EXERCISE DIRECTIONS -
Retyping the records exactly is the whole task.

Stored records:
───

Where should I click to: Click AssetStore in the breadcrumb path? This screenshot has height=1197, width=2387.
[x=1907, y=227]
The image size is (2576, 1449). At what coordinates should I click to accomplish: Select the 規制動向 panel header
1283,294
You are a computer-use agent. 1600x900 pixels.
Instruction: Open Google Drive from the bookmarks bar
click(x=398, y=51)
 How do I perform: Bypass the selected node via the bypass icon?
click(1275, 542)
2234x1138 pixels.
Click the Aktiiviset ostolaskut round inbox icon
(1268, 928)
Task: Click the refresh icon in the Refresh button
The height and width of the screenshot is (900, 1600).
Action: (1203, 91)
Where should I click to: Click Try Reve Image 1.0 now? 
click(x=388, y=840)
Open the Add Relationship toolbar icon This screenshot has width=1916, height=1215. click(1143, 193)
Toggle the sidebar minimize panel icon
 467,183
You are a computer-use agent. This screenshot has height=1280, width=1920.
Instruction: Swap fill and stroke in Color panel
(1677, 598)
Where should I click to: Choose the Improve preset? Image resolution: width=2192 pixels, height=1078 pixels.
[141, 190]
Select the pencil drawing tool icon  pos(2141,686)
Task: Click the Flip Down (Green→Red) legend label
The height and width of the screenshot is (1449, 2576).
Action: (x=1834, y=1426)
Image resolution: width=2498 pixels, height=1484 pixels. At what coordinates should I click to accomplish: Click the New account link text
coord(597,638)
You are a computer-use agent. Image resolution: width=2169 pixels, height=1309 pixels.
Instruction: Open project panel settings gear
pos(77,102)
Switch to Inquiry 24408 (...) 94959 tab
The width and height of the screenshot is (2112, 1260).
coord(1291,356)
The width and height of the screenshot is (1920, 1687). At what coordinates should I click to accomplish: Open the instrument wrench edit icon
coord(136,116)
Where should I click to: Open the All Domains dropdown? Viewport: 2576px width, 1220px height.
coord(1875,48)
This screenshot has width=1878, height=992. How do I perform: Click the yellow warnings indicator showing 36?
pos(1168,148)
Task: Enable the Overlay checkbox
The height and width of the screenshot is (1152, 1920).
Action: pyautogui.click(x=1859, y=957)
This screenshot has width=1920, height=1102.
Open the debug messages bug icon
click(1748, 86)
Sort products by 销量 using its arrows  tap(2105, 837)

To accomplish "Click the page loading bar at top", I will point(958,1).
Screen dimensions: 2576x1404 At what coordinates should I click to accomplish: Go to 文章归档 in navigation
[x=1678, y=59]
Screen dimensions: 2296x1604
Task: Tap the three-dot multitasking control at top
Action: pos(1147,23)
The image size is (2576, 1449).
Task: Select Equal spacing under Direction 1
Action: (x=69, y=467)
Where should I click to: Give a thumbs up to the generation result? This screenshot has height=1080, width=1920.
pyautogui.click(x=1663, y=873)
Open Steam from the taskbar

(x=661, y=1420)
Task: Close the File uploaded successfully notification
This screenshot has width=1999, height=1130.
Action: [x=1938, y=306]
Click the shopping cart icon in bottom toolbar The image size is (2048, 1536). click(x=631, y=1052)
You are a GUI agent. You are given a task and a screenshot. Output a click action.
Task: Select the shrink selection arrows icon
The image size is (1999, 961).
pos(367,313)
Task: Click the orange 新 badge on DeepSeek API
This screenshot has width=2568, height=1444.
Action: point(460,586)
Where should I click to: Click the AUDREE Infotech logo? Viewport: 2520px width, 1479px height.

───

TASK RESPONSE -
Where should I click to: Click AssetStore in the breadcrumb path? This screenshot has height=1197, width=2387.
[x=1907, y=227]
The image size is (2576, 1449). At what coordinates should I click to accomplish: Select the 規制動向 panel header
1283,294
You are a computer-use agent. 1600x900 pixels.
Instruction: Open Google Drive from the bookmarks bar
click(x=398, y=51)
 How do I perform: Bypass the selected node via the bypass icon?
click(1275, 542)
2234x1138 pixels.
Click the Aktiiviset ostolaskut round inbox icon
(1268, 928)
Task: Click the refresh icon in the Refresh button
The height and width of the screenshot is (900, 1600).
Action: (1203, 91)
Where should I click to: Click Try Reve Image 1.0 now? 
click(x=388, y=840)
Open the Add Relationship toolbar icon This screenshot has width=1916, height=1215. click(1143, 193)
Toggle the sidebar minimize panel icon
 467,183
You are a computer-use agent. This screenshot has height=1280, width=1920.
Instruction: Swap fill and stroke in Color panel
(1677, 598)
Where should I click to: Choose the Improve preset? Image resolution: width=2192 pixels, height=1078 pixels.
[141, 190]
Select the pencil drawing tool icon  pos(2141,686)
Task: Click the Flip Down (Green→Red) legend label
The height and width of the screenshot is (1449, 2576).
Action: (x=1834, y=1426)
Image resolution: width=2498 pixels, height=1484 pixels. At what coordinates should I click to accomplish: Click the New account link text
coord(597,638)
You are a computer-use agent. Image resolution: width=2169 pixels, height=1309 pixels.
Instruction: Open project panel settings gear
pos(77,102)
Switch to Inquiry 24408 (...) 94959 tab
The width and height of the screenshot is (2112, 1260).
coord(1291,356)
The width and height of the screenshot is (1920, 1687). At what coordinates should I click to accomplish: Open the instrument wrench edit icon
coord(136,116)
Where should I click to: Open the All Domains dropdown? Viewport: 2576px width, 1220px height.
coord(1875,48)
This screenshot has width=1878, height=992. How do I perform: Click the yellow warnings indicator showing 36?
pos(1168,148)
Task: Enable the Overlay checkbox
The height and width of the screenshot is (1152, 1920).
Action: pyautogui.click(x=1859, y=957)
This screenshot has width=1920, height=1102.
Open the debug messages bug icon
click(1748, 86)
Sort products by 销量 using its arrows  tap(2105, 837)

To accomplish "Click the page loading bar at top", I will point(958,1).
Screen dimensions: 2576x1404 At what coordinates should I click to accomplish: Go to 文章归档 in navigation
[x=1678, y=59]
Screen dimensions: 2296x1604
Task: Tap the three-dot multitasking control at top
Action: pos(1147,23)
The image size is (2576, 1449).
Task: Select Equal spacing under Direction 1
Action: (x=69, y=467)
Where should I click to: Give a thumbs up to the generation result? This screenshot has height=1080, width=1920.
pyautogui.click(x=1663, y=873)
Open Steam from the taskbar

(x=661, y=1420)
Task: Close the File uploaded successfully notification
This screenshot has width=1999, height=1130.
Action: [x=1938, y=306]
Click the shopping cart icon in bottom toolbar The image size is (2048, 1536). click(x=631, y=1052)
You are a GUI agent. You are given a task and a screenshot. Output a click action.
Task: Select the shrink selection arrows icon
The image size is (1999, 961).
pos(367,313)
Task: Click the orange 新 badge on DeepSeek API
This screenshot has width=2568, height=1444.
Action: point(460,586)
Where should I click to: Click the AUDREE Infotech logo? Viewport: 2520px width, 1479px height.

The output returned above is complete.